In deze zaak heeft het Gerechtshof Amsterdam op 23 juli 2019 uitspraak gedaan over een verzoekschrift tot vergoeding van kosten van rechtsbijstand op basis van artikel 591a van het Wetboek van Strafvordering (Sv). De verzoeker, geboren in 1981, had een verzoek ingediend voor een schadevergoeding van € 4.116,06 voor gemaakte kosten in verband met rechtsbijstand in een procedure als bedoeld in artikel 12 Sv. Daarnaast vroeg hij om een vergoeding van € 280,00 voor het opstellen en indienen van het verzoekschrift, of € 550,00 indien er een mondelinge behandeling zou plaatsvinden.

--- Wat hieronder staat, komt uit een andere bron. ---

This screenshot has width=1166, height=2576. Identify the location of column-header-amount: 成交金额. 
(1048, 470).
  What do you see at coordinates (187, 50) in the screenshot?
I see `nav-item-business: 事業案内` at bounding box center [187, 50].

De advocaat-generaal had in een eerder stadium geadviseerd om de verzoeker niet-ontvankelijk te verklaren en het verzoekschrift door te verwijzen naar de rechtbank Amsterdam. Dit advies was gebaseerd op de rechtspraak van de Hoge Raad, die stelt dat de kostenvergoeding voor rechtsbijstand in een artikel 12 Sv-procedure gerealiseerd moet worden in de hoofdzaak. De zaak was echter geseponeerd, wat betekende dat het verzoekschrift bij de rechtbank ingediend had moeten worden. Het hof heeft echter besloten het verzoek in behandeling te nemen en heeft de advocaat-generaal en de advocaat van de verzoeker in raadkamer gehoord.
Na beoordeling van de omstandigheden heeft het hof geoordeeld dat er gronden van billijkheid aanwezig zijn voor het toekennen van de verzochte vergoeding. Het hof heeft de verzoeker een totaalbedrag van € 4.666,06 toegekend, bestaande uit de kosten van rechtsbijstand en de forfaitaire vergoeding voor het indienen van het verzoekschrift. De beschikking is gegeven door de meervoudige raadkamer van het Gerechtshof Amsterdam en is op 23 juli 2019 uitgesproken.